Adrian Robert Krainer is a Uruguayan-American biochemist and molecular geneticist known for his research into RNA gene-splicing. He helped create a drug for patients with spinal muscular atrophy. Krainer holds the St. Giles Foundation Professorship at Cold Spring Harbor Laboratory in Laurel Hollow, New York.

== Early life and education ==
Krainer was born in Montevideo, Uruguay to a Jewish family of Hungarian and Romanian descent. He has one older brother, who is a chemical engineer. His father did forced labor for two years in a Romanian labor camp (Ferma Alba) during World War II. After the war, his father's original surname, Kreiner changed to Krainer due to a clerical error when he was a refugee in Italy. His parents owned a small leather business in Montevideo. Krainer attended a private bilingual French-Spanish elementary school. He later attended a public school for two years before completing his pre-college education with four years at a private Spanish-Hebrew school. Krainer lived through political unrest during his teenage years, including urban guerrilla and military dictatorship. Krainer received a full scholarship from Columbia University and completed a Bachelor of Arts degree in Biochemistry in 1981. He graduated cum laude and Phi Beta Kappa. In 1986, he earned a Doctor of Philosophy degree in biochemistry from Harvard University.

== Career and research==
From 1986 to 1989, Krainer conducted postdoctoral research as the first Cold Spring Harbor Fellow at the Cold Spring Harbor Laboratory. Krainer worked as an assistant professor from 1989 to 1990, Associate Professor from 1990 to 1994, and Professor since 1994. Krainer is a faculty member of the graduate programs in Genetics, Molecular and Cellular Biology, and Molecular Genetics and Microbiology at State University of New York, Stony Brook. Krainer holds the St. Giles Foundation Professorship at Cold Spring Harbor Laboratory. His former students include Ewan Birney. Krainer is a co-founder and Director of Stoke Therapeutics, based in Bedford, MA.

===Awards and honors===
In 2019 he was awarded a Breakthrough Prize in Life Sciences for his contributions to the understanding of the RNA gene-splicing process and, in collaboration with fellow Prize Laureate Dr. Frank Bennet of Ionis Pharmaceuticals, the development of medical interventions that target the RNA-splicing process, including Spinraza, which is the first treatment for the genetic disorder Spinal Muscular Atrophy. In 2021 Krainer received the Wolf Prize in Medicine.
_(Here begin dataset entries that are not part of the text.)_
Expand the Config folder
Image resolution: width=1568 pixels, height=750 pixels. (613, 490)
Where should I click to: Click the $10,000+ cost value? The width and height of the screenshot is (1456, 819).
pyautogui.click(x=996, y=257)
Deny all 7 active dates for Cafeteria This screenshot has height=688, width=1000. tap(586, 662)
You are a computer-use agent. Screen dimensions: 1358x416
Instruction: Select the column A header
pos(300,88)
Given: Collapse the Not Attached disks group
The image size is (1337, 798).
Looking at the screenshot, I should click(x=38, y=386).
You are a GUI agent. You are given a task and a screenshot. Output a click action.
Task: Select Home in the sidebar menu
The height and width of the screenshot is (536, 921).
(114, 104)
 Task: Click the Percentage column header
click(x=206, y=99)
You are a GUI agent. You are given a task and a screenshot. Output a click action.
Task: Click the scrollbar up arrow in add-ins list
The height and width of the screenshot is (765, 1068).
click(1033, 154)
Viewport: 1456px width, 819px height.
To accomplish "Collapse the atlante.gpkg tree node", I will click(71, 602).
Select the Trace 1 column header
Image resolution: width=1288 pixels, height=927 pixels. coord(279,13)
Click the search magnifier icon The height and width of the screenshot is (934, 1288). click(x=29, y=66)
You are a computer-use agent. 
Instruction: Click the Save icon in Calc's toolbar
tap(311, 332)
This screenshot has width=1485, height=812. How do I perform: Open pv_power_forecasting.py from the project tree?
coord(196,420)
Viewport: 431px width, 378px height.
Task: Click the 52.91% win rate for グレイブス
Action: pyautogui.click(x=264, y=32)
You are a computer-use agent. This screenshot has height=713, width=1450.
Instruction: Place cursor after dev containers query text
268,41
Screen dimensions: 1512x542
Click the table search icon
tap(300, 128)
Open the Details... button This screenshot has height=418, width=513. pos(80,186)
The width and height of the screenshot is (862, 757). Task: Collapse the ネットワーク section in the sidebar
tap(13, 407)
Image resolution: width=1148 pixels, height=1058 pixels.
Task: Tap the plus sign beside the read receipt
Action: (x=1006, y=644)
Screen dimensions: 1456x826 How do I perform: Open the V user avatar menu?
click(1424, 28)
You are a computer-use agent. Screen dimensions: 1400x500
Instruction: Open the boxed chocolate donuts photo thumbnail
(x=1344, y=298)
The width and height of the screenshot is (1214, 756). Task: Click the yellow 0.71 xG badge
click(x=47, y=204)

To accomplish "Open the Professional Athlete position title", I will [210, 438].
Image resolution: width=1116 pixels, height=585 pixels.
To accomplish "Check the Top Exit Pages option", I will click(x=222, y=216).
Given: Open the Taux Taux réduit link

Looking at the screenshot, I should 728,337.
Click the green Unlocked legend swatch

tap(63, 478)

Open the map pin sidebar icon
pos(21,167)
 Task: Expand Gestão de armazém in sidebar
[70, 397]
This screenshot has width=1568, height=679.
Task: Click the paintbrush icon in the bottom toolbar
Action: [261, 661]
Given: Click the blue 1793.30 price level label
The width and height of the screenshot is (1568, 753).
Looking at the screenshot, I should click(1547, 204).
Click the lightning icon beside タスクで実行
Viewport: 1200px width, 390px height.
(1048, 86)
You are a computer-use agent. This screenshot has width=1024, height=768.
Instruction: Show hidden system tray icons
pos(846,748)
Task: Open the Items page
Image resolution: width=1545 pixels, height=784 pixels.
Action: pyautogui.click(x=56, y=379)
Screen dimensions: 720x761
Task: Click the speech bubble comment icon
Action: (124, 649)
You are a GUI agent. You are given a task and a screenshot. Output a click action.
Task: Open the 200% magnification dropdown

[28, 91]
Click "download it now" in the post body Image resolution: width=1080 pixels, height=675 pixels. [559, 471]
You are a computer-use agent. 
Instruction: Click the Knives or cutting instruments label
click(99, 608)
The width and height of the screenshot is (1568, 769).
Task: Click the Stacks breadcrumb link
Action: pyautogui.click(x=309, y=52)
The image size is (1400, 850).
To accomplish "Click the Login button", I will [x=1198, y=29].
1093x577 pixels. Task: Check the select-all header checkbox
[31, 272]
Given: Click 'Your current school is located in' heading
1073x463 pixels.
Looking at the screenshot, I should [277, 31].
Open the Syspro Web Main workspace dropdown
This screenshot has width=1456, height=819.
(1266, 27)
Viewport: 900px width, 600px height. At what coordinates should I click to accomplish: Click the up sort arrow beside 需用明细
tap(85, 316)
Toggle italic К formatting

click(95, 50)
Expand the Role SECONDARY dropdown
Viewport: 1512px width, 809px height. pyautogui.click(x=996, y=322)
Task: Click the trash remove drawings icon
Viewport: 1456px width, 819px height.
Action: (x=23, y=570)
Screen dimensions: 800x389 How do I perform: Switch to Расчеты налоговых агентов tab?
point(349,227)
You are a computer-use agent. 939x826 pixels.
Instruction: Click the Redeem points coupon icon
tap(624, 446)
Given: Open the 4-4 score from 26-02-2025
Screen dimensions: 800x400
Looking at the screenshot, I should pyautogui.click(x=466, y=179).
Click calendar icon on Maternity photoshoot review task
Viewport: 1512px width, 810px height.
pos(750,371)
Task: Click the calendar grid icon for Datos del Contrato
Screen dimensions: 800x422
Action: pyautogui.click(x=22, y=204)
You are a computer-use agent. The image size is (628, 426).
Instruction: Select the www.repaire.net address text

In 2024 he was awarded the Albany Medical Center Prize jointly with Howard Y. Chang and Lynne E. Maquat.

Other honors include:
- Pew Scholar in the Biomedical Sciences (1992–96);
- National Institute of General Medical Sciences MERIT Award (2012-2022);
- New York Intellectual Property Law Association Inventor of the Year Award (2017);
- FE Bennett Award of the American Neurological Association (2017);
- RNA Society Lifetime Achievement Award (2019);
- Ross Prize in Molecular Medicine (2020);
- Gregor Johann Mendel Medal for Outstanding Achievements in Science (2020), Brno, Czech Republic;
- Fellow of the American Academy of Arts & Sciences (2016);
- Fellow of the National Academy of Inventors (2018);
- Member of the National Academy of Medicine (2019);
- Member of the National Academy of Sciences (2020)

== Personal life ==
Krainer's father and maternal grandparents were Holocaust refugees. He has three children, Emily, Andrew, and Brian. His wife, Kate Krainer, is a plant geneticist.